TASK TO CARRY OUT:
The required output is the lines below from the line containing "Apparel (26, 1910)" to the line containing "Sign Up (105, 2303)", inclusive, retyped exactly. No other lines belong in it.

GIVEN RECORDS:
+-------+

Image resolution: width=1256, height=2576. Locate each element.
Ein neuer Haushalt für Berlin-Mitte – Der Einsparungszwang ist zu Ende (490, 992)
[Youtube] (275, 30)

+-------+

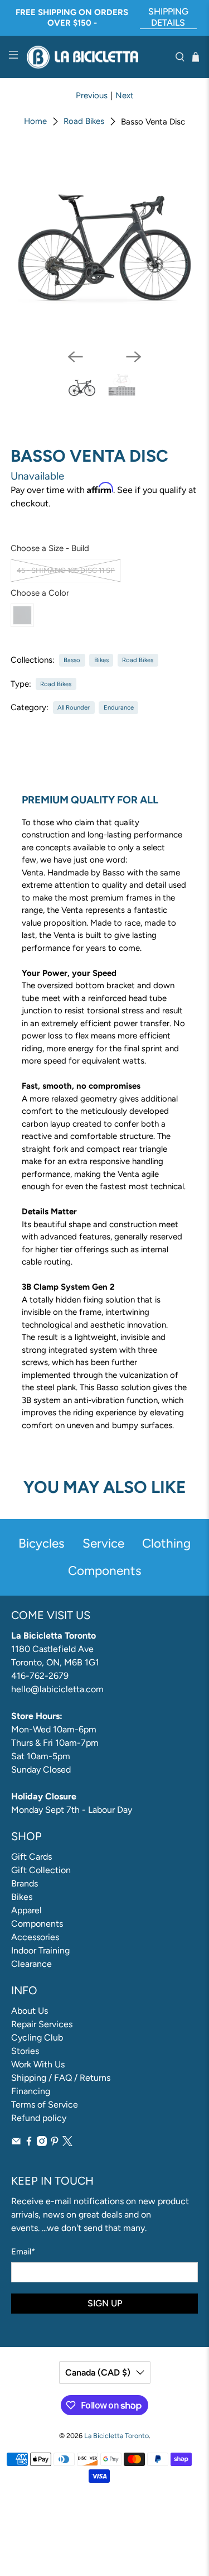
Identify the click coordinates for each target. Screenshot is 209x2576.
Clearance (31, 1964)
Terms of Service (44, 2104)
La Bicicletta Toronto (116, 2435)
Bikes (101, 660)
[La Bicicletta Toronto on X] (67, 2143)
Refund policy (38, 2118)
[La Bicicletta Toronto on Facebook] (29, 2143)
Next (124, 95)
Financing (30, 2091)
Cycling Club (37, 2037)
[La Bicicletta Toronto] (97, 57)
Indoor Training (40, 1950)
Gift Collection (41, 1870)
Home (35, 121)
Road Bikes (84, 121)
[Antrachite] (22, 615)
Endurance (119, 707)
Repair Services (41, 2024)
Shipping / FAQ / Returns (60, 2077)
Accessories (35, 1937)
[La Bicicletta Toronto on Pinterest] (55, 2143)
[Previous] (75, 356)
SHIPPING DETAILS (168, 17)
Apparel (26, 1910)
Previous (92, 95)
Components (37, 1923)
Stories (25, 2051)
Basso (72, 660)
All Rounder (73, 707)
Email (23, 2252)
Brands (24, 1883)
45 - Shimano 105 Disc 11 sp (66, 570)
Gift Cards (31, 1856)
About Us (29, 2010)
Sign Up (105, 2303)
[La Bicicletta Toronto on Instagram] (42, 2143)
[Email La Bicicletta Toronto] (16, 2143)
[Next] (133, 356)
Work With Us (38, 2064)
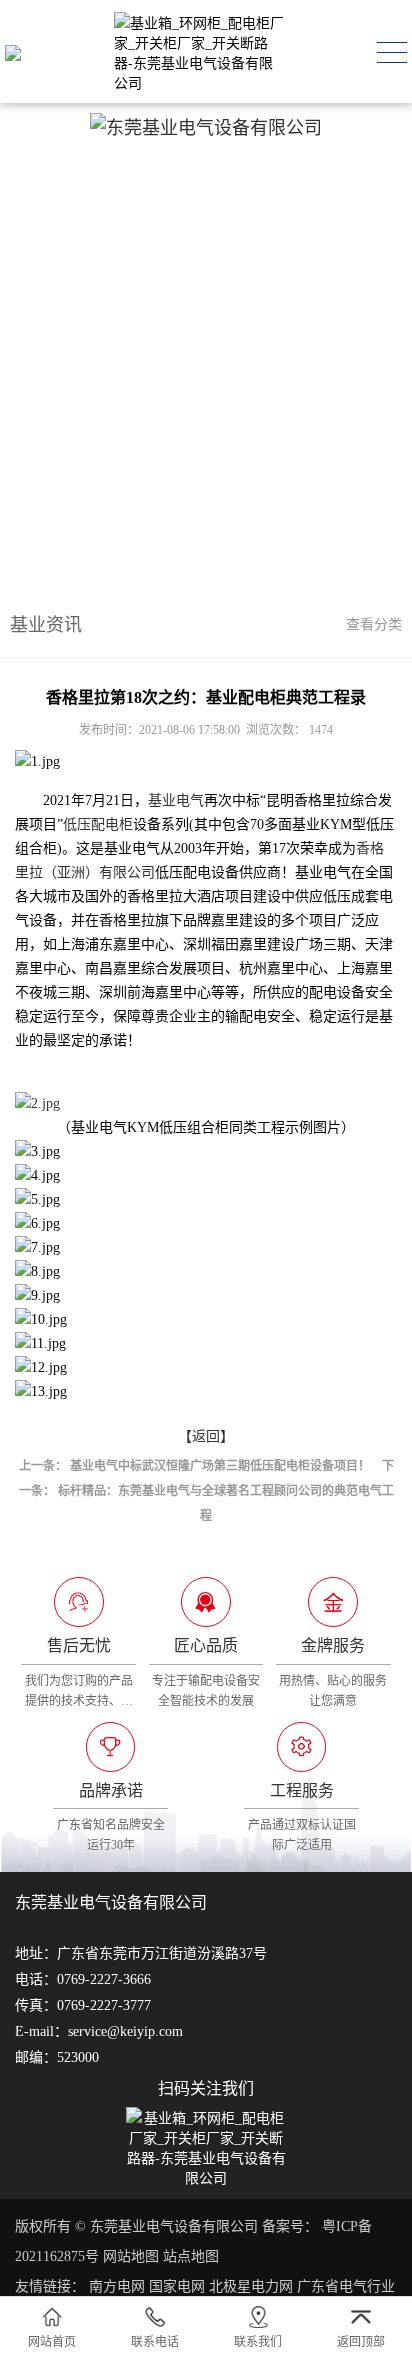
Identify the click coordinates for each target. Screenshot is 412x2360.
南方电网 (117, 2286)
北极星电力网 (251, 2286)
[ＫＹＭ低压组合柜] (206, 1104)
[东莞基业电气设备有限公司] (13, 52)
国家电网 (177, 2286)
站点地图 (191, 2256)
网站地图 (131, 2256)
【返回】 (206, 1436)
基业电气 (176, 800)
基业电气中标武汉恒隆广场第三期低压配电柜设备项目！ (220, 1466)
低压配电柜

+-------+

COMPLETED EXERCISE:
Apparel (26, 1910)
Previous (92, 95)
Components (37, 1923)
Stories (25, 2051)
Basso (72, 660)
All Rounder (73, 707)
Email (23, 2252)
Brands (24, 1883)
45 - Shimano 105 Disc 11 sp (66, 570)
Gift Cards (31, 1856)
About Us (29, 2010)
Sign Up (105, 2303)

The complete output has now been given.